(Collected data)
—————

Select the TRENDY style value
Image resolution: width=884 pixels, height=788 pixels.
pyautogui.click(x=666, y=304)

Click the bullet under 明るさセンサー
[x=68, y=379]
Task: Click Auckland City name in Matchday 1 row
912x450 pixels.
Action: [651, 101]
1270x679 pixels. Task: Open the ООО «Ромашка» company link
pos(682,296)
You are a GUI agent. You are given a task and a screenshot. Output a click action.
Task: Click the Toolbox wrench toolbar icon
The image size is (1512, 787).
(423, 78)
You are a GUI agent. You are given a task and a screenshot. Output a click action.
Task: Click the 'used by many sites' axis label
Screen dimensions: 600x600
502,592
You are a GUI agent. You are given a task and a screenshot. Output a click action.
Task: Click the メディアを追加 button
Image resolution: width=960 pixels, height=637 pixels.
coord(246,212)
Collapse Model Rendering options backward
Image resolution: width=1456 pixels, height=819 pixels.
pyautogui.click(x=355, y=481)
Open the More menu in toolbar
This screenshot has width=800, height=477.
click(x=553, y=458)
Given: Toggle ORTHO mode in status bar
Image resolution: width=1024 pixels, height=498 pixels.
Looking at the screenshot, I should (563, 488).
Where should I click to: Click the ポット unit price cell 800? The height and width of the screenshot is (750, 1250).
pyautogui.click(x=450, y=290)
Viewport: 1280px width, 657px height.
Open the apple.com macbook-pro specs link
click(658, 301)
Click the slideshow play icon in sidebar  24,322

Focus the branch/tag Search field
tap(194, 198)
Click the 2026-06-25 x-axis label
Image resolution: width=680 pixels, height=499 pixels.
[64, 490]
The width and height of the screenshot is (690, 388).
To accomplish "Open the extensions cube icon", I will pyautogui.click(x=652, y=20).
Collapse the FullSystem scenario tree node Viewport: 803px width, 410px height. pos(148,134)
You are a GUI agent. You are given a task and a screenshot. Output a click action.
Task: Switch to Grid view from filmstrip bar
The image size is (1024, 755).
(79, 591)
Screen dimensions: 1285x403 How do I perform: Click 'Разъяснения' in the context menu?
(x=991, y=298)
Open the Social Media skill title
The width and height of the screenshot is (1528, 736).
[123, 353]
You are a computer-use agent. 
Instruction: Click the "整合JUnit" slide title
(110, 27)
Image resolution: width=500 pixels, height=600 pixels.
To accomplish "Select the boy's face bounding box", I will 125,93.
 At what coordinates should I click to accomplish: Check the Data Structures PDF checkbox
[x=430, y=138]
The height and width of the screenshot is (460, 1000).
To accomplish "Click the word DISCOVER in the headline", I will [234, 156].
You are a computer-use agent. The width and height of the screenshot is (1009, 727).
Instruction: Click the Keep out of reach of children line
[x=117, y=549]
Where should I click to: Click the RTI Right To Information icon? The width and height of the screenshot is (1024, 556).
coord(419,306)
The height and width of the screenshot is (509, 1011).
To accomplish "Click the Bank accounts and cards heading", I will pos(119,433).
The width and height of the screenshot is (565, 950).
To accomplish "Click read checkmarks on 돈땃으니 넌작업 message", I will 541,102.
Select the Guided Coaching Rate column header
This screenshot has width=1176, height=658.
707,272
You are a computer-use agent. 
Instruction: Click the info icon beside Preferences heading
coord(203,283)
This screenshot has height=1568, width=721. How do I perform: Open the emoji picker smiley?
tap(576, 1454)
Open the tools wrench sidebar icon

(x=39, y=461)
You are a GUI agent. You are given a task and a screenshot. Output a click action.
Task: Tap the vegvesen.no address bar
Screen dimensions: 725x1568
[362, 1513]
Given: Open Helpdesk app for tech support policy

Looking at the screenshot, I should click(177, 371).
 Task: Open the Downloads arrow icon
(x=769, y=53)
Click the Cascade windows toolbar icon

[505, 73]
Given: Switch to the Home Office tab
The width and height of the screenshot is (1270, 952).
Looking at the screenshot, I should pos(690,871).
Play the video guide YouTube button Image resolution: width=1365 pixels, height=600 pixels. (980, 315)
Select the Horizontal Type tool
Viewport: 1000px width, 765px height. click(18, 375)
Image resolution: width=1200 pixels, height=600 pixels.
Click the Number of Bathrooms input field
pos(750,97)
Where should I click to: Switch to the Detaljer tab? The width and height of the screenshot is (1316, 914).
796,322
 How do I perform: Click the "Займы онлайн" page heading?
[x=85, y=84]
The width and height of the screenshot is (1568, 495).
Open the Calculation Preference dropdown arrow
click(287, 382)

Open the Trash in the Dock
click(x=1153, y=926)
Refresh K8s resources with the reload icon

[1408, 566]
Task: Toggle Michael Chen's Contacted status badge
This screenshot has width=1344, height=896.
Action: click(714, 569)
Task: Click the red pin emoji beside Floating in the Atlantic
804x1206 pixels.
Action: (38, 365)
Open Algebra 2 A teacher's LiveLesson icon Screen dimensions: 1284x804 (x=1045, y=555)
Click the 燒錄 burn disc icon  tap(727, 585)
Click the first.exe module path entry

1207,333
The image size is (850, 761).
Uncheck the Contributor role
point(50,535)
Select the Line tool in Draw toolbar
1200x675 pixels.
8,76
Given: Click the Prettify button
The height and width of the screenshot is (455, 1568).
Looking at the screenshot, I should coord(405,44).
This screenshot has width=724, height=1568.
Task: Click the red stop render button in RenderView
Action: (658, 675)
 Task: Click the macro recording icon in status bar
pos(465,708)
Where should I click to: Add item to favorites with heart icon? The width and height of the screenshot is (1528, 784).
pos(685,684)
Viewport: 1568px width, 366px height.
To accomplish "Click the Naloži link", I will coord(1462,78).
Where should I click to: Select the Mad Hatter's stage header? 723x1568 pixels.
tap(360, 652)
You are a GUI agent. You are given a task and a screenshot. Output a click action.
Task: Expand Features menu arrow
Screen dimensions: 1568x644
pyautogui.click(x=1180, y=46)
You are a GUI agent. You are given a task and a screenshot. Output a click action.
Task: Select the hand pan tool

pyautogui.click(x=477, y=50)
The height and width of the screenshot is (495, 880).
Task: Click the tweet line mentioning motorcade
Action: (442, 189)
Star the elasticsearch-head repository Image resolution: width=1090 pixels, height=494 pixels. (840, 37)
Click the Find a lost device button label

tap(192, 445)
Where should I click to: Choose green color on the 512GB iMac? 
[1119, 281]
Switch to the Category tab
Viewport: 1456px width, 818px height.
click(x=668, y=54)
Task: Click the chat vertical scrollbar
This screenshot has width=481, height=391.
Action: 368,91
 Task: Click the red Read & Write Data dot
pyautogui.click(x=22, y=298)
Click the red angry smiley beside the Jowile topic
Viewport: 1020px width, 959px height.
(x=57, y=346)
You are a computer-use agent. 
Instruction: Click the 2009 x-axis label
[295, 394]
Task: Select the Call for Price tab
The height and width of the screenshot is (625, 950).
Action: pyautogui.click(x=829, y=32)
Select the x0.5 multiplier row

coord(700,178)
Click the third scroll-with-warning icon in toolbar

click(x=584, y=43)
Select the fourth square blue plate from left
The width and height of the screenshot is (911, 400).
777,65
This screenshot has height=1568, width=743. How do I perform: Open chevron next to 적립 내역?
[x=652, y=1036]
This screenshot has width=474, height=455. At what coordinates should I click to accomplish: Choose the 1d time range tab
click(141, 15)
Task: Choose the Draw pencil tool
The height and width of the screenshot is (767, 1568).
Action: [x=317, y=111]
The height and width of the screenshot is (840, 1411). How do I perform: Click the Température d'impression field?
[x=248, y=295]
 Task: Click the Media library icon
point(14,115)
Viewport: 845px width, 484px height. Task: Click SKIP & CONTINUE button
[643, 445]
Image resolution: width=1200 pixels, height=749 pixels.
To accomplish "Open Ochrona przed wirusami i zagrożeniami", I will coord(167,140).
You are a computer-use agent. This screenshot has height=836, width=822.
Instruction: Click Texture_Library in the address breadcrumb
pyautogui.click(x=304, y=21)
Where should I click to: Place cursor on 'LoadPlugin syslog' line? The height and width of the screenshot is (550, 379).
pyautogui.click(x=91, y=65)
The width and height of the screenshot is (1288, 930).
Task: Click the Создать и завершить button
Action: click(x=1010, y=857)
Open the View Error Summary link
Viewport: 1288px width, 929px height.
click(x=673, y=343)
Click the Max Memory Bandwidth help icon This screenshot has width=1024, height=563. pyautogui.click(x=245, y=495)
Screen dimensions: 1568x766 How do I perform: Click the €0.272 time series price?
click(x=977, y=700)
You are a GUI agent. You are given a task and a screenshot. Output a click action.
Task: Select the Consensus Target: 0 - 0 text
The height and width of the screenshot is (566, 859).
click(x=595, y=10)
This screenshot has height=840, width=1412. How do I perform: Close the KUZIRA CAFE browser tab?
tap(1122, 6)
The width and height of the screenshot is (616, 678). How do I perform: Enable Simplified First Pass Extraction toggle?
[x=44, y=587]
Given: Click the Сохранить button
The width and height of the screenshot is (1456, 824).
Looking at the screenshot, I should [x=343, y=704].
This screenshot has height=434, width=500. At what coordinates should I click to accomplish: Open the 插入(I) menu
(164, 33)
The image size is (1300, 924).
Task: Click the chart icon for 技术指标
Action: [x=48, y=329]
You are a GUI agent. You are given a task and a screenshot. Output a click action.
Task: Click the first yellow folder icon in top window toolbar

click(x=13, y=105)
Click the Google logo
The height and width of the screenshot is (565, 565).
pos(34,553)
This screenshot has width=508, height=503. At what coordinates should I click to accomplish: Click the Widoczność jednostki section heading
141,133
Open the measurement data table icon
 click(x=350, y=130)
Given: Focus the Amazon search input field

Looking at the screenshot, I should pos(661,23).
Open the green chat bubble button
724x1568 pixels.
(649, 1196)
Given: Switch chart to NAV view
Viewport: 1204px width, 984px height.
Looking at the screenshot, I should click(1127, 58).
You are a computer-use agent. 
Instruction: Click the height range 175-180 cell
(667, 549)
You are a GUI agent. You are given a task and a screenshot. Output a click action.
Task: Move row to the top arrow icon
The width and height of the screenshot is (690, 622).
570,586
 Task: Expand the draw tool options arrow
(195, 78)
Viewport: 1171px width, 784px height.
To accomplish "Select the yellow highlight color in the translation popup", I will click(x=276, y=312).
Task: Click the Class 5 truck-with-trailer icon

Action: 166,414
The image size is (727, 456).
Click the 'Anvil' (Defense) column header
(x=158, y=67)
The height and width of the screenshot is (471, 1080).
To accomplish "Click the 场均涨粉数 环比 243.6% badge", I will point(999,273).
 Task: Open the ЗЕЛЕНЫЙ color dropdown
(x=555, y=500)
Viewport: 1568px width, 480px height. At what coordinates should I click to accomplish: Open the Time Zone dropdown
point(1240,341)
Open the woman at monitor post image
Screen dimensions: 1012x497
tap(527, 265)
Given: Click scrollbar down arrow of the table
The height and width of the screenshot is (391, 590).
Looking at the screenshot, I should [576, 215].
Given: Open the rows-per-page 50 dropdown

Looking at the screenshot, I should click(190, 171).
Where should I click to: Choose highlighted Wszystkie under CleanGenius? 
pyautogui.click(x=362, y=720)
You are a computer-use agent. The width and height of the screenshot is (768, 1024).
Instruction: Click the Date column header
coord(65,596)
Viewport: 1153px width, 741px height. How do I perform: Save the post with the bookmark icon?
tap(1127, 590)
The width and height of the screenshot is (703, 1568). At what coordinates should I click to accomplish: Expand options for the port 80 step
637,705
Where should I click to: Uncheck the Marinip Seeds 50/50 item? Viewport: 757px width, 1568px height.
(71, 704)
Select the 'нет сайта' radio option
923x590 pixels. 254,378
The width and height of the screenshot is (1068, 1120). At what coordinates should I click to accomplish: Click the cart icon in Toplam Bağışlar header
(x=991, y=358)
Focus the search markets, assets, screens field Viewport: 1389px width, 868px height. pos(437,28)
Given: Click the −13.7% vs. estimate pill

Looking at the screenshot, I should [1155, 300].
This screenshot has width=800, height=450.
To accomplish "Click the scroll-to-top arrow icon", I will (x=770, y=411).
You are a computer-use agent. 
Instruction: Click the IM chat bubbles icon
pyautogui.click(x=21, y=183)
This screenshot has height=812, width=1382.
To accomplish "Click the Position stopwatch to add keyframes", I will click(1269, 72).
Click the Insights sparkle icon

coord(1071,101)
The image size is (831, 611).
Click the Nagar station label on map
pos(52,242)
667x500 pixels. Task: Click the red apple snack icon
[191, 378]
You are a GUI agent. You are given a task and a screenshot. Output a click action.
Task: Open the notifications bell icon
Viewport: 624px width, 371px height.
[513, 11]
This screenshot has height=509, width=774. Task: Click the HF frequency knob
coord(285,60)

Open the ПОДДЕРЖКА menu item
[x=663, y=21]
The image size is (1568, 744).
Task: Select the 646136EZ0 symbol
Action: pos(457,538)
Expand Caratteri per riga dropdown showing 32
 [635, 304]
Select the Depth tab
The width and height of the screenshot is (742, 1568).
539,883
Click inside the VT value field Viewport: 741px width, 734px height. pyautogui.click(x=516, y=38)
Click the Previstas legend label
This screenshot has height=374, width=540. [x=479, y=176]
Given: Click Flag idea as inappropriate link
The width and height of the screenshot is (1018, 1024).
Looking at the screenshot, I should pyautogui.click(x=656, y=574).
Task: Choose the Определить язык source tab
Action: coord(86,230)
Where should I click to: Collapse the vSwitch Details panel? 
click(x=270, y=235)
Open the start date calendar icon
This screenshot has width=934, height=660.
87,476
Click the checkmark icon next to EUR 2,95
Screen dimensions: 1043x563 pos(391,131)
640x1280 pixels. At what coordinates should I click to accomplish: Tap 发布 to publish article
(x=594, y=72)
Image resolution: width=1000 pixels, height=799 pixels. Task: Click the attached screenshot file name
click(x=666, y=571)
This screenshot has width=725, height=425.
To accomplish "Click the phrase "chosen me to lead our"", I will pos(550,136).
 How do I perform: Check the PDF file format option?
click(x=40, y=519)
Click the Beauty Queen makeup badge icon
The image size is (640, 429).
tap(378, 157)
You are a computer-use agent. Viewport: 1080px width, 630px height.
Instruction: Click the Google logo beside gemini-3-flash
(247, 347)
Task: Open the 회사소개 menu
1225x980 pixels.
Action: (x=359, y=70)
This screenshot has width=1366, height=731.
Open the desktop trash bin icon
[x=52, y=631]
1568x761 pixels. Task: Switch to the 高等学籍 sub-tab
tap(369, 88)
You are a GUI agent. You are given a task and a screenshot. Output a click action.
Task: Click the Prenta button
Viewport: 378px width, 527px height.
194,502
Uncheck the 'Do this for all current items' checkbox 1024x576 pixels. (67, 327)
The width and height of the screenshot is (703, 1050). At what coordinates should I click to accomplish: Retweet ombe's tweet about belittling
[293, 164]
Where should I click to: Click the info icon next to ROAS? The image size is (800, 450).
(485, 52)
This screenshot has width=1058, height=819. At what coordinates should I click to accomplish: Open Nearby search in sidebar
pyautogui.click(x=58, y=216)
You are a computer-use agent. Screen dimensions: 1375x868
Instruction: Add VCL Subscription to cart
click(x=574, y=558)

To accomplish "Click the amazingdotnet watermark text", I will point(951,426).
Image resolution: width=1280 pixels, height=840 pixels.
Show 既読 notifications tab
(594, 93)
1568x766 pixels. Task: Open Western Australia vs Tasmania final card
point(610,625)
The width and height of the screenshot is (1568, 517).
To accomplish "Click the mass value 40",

—————

• [DIRECTIONS] Lines holding the word "scrollbar" in the entries above are the ones to pull out. Copy them all.

• [SOLUTION TO THIS PROBLEM]
Task: Click the chat vertical scrollbar
Given: Click scrollbar down arrow of the table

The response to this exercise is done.